According to IRI, brand names accounted for 79.1 percent of all food dollars spent in the 52 weeks ended September 5, 2021, a 0.3 percentage point increase over the previous year, compared to 20.9 percent for private labels. According to the statistics, the rise in share for brand names over private labels was notably noticeable in pork, up 3.3 points; beef, up 2.9 points; and fresh bread and rolls, as well as bottled juice, all up 1.5 points.

Private labels, which were formerly regarded as inferior by customers, have now become a common go-to item for many individuals when they shop, earning billions of dollars in additional income for the firms who produce these items.

Yokuna’s Observation On Private Labels:

As the epidemic progressed, there was widespread belief that private label brands would continue to rise. According to NielsenIQ data, national brand sales growth exceeded private label growth last year for the first time in a decade.

According to Krishnakumar Davey, head of strategic analytics at IRI, private label businesses have been affected more than brand name counterparts by supply chain difficulties such as transportation.

He believes that in certain situations, brand name manufacturers may have prioritized manufacturing their own higher-margin items over private label alternatives.

Another reason for harming private labels is that many customers haven’t gone out as much or avoided costs like driving to work, purchasing a cup of coffee, or vacation since they have spare money, he added. Because of their higher-quality reputation and countrywide awareness, brand names are a more appealing alternative due to the money and the increasing trend toward premiumization.

“Even among low-income customers, people are buying more expensive items,” he added.

Nonetheless, Davey believes that private labels will regain at least part of its impetus in the near future.

Many customers are no longer receiving government assistance, which has disproportionately impacted lower and middle-income consumers. Inflation is also wreaking havoc on much of the US economy, as food and beverage manufacturers of everything from beef and pizza to snacks and sports drinks are passing on a large percentage of their cost increases to consumers.

Coca-Cola, Unilever, Nestlé, Mondelez International, and General Mills are just a handful of the businesses whose leaders have declared or hinted at price rises to cover growing expenditures.

“We’re already seeing in certain areas that customers are starting to cut back, right on the more costly side and on the poor substitute side,” Davey added. “The consumer does not have an unlimited budget.”
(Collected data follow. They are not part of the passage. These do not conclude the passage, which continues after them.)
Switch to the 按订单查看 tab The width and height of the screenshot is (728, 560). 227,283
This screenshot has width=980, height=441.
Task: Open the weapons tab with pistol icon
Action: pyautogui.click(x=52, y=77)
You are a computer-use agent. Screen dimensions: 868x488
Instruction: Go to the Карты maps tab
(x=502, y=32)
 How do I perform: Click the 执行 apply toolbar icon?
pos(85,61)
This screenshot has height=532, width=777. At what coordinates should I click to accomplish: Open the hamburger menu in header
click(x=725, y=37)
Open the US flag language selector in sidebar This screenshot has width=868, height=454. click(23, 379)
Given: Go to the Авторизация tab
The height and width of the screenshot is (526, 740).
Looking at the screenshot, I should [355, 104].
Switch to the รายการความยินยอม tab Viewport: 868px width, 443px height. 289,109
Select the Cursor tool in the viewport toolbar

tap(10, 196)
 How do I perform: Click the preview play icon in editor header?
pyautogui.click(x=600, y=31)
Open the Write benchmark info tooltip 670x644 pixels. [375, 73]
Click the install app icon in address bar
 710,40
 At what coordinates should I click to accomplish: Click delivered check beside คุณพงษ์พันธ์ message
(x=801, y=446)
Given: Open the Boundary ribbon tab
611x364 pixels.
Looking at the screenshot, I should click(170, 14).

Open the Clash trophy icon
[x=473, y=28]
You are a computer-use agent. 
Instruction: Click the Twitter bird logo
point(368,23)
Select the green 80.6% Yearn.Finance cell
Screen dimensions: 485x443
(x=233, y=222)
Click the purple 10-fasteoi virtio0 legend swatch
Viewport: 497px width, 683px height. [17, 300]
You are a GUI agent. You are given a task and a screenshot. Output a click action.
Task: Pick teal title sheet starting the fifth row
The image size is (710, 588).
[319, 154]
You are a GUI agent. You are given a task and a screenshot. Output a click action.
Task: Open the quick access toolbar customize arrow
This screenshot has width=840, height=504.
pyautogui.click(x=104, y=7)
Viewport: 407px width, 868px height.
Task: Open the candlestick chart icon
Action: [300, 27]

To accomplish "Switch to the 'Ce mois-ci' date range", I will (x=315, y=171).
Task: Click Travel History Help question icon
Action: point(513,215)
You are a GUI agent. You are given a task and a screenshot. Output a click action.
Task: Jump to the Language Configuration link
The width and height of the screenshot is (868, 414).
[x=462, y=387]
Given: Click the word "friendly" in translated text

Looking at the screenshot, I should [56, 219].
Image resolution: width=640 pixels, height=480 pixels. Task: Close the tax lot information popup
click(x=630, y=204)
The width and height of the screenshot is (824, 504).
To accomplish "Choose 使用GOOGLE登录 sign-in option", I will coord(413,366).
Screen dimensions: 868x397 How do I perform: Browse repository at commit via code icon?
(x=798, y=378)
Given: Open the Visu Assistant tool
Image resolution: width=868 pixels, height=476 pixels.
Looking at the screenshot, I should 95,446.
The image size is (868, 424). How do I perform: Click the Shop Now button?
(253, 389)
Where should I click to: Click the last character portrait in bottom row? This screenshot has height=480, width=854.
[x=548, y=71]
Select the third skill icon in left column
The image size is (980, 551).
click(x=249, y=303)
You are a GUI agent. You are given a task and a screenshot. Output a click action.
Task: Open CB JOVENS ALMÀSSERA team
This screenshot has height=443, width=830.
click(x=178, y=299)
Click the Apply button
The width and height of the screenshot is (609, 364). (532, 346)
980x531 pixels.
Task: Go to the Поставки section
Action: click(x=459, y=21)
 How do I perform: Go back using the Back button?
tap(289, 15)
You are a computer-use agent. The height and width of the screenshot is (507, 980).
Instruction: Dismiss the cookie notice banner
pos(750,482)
In many respects, the last year produced a perfect storm that made private label a less appealing choice and decreased the reasons consumers would have gone to it in the past. However, with less money available, higher pricing, and improvements in the supply chain, private labels may regain momentum.

There’s also the expanding e-commerce channel, through which more customers are purchasing their groceries. Kara Sheesley, then-vice president of retail engagement at NielsenIQ, stated in April that e-commerce gives retailers more control over their online platforms, which they can utilize to boost sales.

“Retailers own that area, so they have greater influence over what your attention is drawn to,” she explained. “It also offers a fantastic opportunity for retailers to assist the growth of their own brands.”